The KION Group has entered into a strategic partnership with Eurofork S.p.A., a leading manufacturer of pallet shuttle systems. The two companies have signed a cooperation agreement at KION GROUP AG headquarters in Frankfurt am Main, Germany. Under the agreement, Eurofork’s E4CUBE® solution will be distributed through the sales and service networks of the KION brands in the Industrial Trucks & Services segment in the EMEA region with immediate effect.

Andreas Schneider, Senior Vice President Product Management at KION, said: “We are very pleased to enter this strategic partnership with Eurofork, one of the leading players in the market for pallet shuttles. This will enable us to offer our customers an even more comprehensive product portfolio of automated solutions and further strengthen our position.”

Pallet shuttle systems are an efficient form of storage with high flexibility, continuous material flow and high throughput rates. Automated shuttles travel independently on rail systems through the racks and transport palletized goods to the picking station.
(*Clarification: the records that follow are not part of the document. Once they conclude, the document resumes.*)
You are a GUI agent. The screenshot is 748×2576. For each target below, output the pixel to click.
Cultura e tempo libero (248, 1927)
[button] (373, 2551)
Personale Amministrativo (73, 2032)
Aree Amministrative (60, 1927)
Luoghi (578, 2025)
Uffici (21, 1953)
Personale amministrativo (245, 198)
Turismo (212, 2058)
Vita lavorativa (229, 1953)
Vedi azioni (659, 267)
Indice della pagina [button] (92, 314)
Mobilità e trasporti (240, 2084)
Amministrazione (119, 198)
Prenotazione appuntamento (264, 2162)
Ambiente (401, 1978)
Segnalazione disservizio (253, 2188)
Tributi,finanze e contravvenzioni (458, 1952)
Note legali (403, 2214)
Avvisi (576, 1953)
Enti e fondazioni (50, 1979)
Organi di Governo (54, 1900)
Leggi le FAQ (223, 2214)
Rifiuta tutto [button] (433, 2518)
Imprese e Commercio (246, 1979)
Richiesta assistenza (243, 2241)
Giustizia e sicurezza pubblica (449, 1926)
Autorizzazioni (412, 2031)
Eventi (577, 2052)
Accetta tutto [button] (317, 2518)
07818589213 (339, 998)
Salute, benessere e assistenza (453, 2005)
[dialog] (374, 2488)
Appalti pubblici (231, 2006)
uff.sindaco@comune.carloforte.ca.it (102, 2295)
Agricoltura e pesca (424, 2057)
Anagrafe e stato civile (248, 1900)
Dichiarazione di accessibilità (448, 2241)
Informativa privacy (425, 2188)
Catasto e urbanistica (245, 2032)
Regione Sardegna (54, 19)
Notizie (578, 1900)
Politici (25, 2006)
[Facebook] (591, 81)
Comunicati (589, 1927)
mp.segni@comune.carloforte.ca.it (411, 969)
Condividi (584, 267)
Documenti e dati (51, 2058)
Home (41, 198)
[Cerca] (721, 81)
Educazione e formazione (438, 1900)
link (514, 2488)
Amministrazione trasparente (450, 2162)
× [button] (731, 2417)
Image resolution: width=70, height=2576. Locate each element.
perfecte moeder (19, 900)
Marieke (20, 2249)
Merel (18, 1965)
E4CUBE® can be easily configured with standard modules for individual customer solutions and is operational within a few months. In addition, the system ensures the traceability of goods and offers a high level of operational safety.

Maurizio Traversa, CEO of Eurofork, said: “We are proud to enter this strategic partnership agreement, which marks a new high of our long-standing cooperation with the KION Group. Our pallet shuttle automation adds substantial value for customers and having KION teaming up with us for the distribution of the E4CUBE® will enable access to easy automation for a wide array of companies. This solution delivers value without unnecessary complexity, including from a financial perspective, thanks to our partner’s leasing solutions.”

Eurofork was founded in 2000 in Roletto near Turin, Northwest Italy. The company specializes in the production of material handling devices such as pallet shuttle systems and telescopic forks made in Italy. Thanks to their quality and efficiency, Eurofork products and solutions are used worldwide in the field of industrial automation and intralogistics.